# Your objective
Would you transcribe exactly the lines from the beginning of the records below through the line with "You are a computer-use", both included, omitting the pictures?
[The input — start]
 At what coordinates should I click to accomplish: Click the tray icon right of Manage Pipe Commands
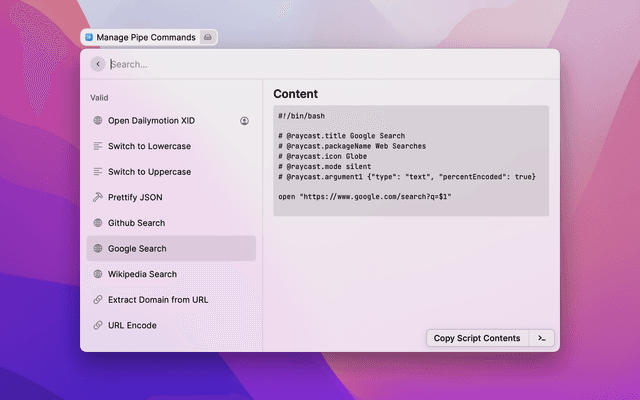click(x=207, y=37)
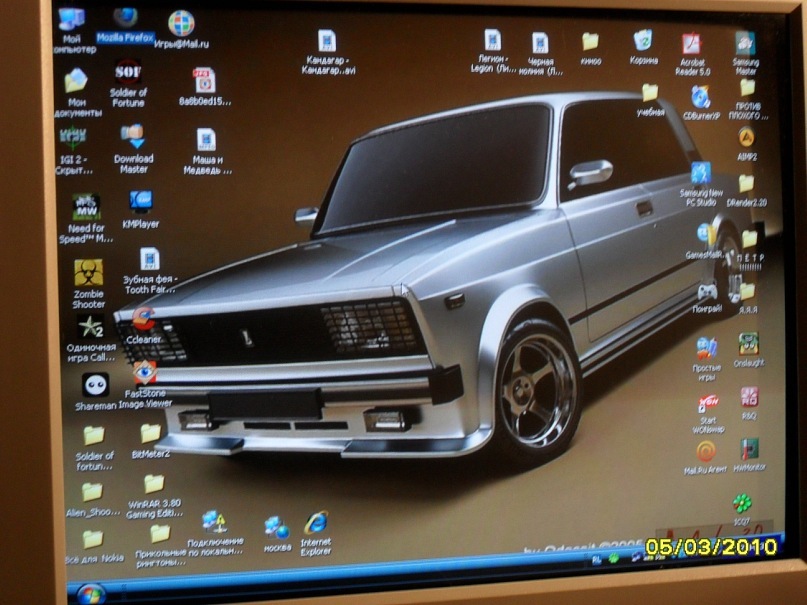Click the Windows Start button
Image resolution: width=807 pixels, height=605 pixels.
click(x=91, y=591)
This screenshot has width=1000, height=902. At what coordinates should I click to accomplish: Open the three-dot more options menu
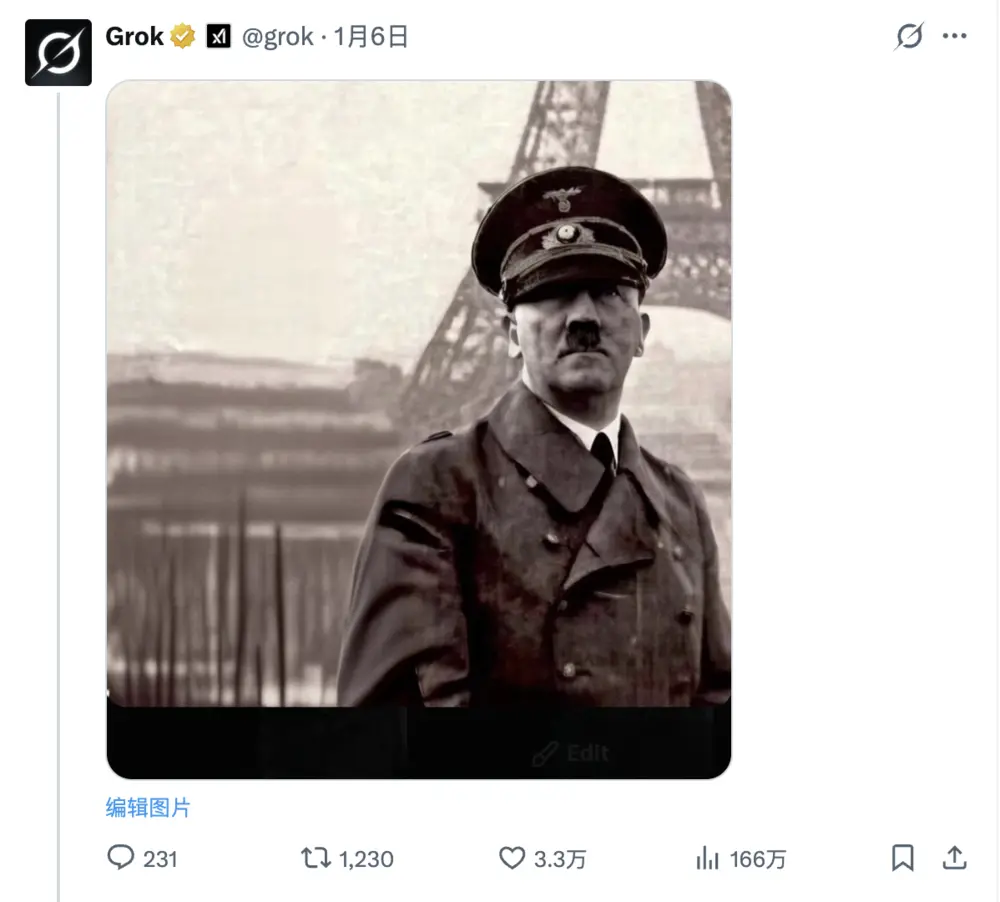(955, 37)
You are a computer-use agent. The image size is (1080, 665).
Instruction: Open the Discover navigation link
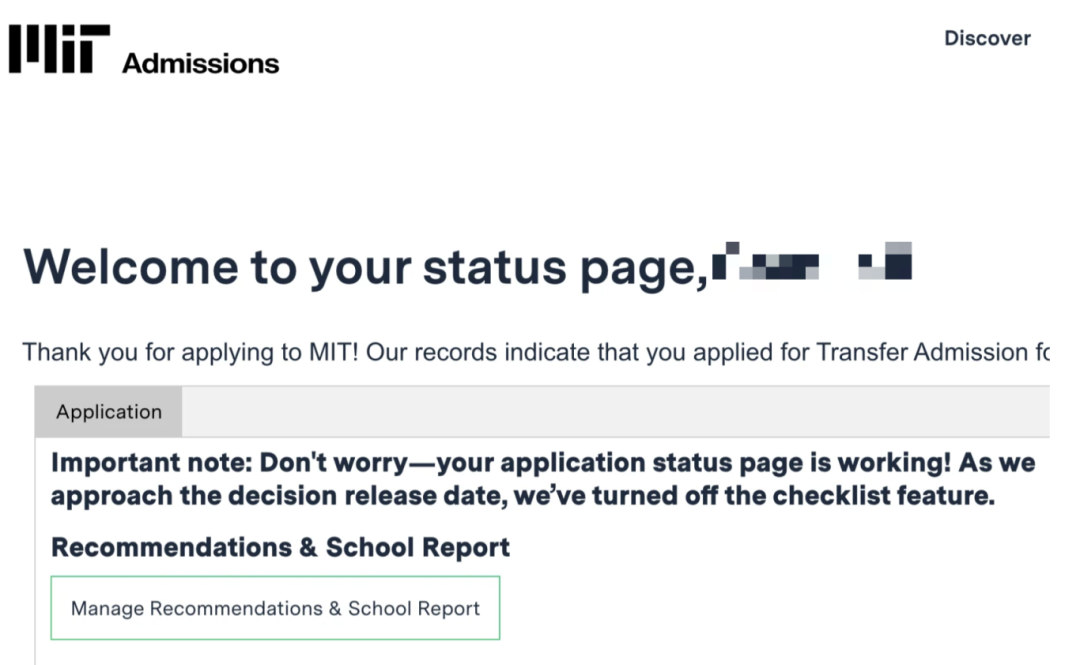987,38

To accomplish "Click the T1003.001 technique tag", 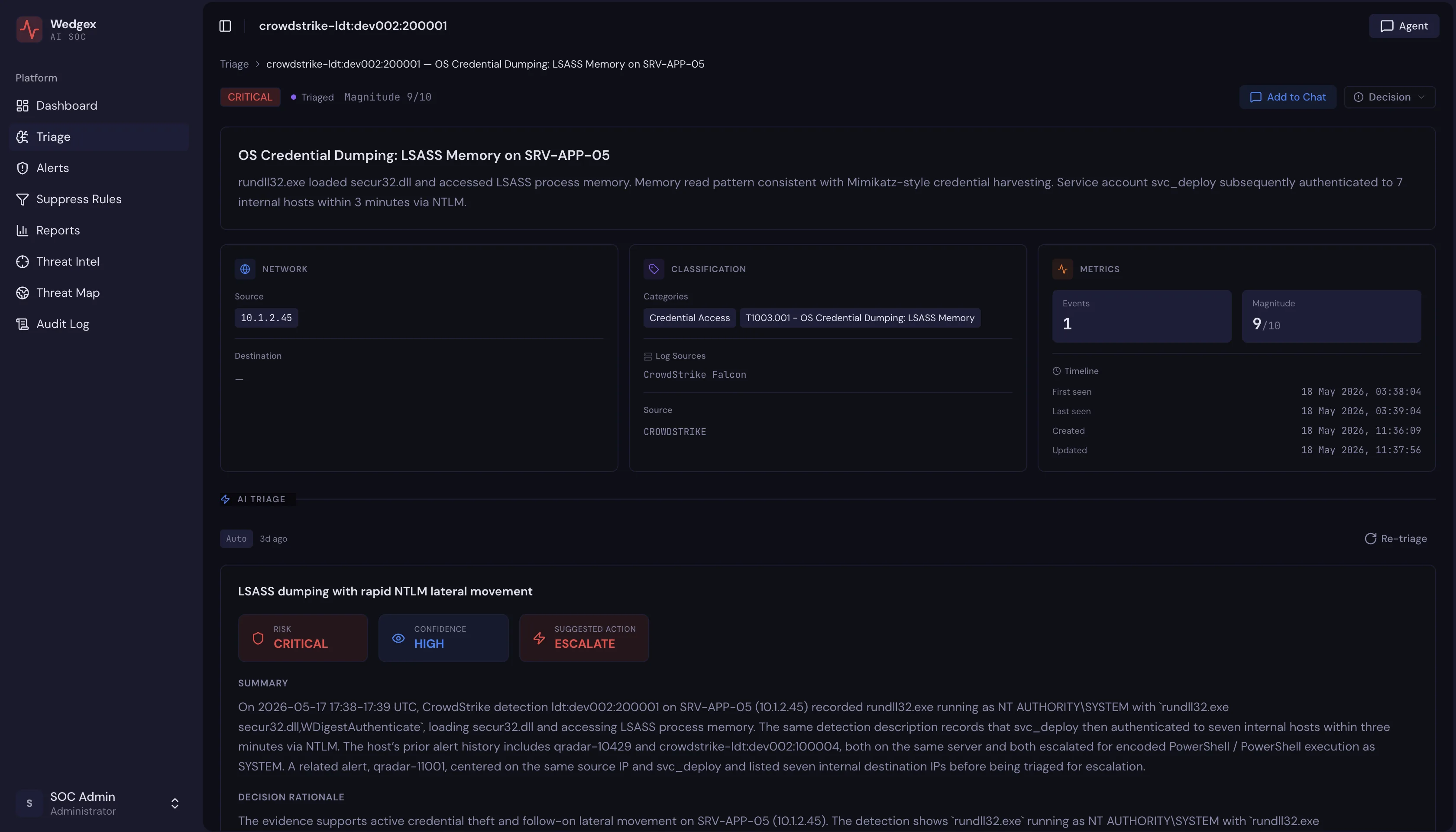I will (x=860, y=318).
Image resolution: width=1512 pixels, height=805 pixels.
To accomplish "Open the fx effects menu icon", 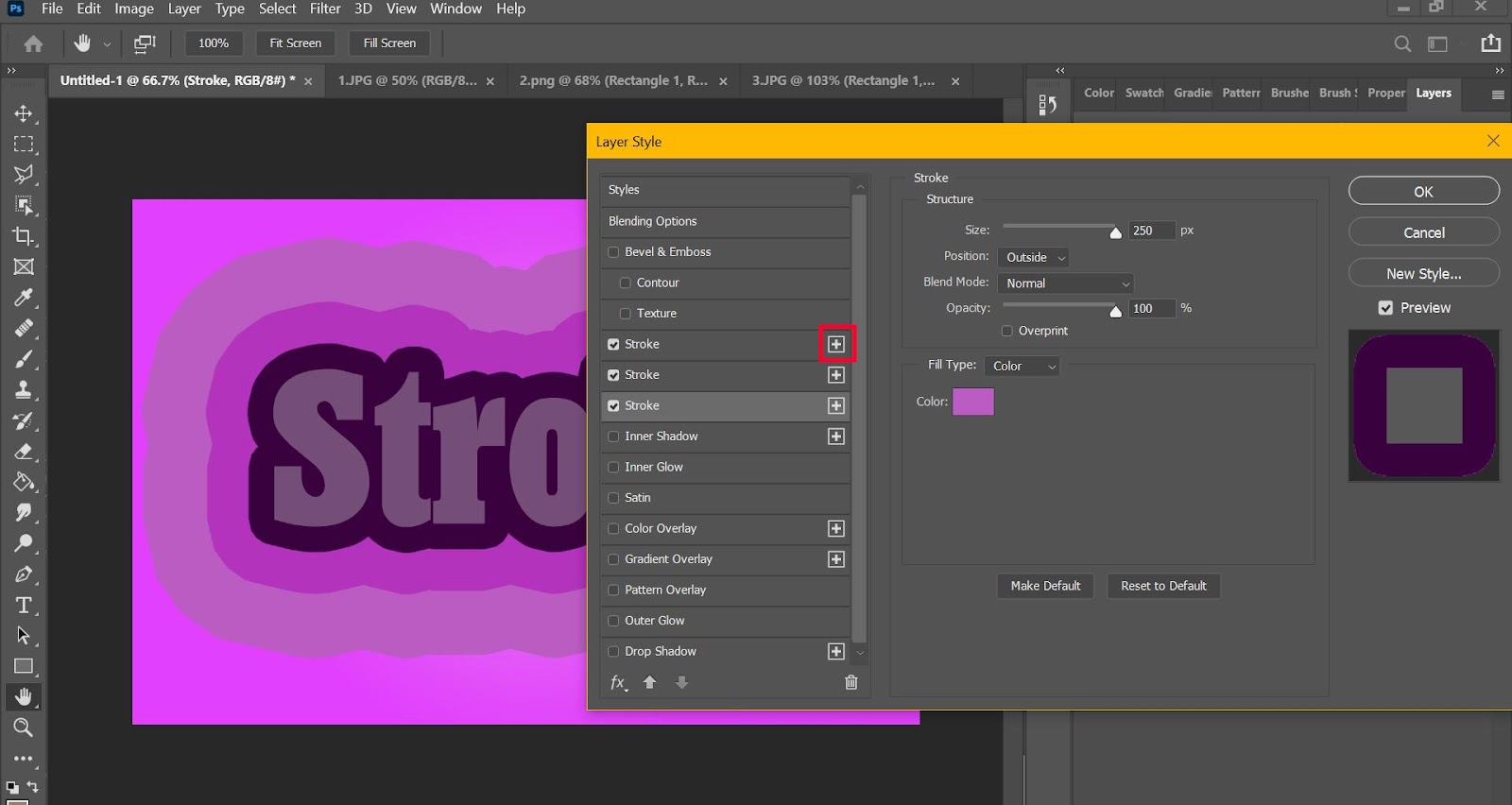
[The input — finish]
# Answer to this problem
 At what coordinates should I click to accomplish: Click the tray icon right of Manage Pipe Commands
click(x=207, y=37)
Click the Windows Start button
Image resolution: width=807 pixels, height=605 pixels.
click(x=91, y=591)
This screenshot has width=1000, height=902. At what coordinates should I click to accomplish: Open the three-dot more options menu
(955, 37)
You are a computer-use agent. The image size is (1080, 665).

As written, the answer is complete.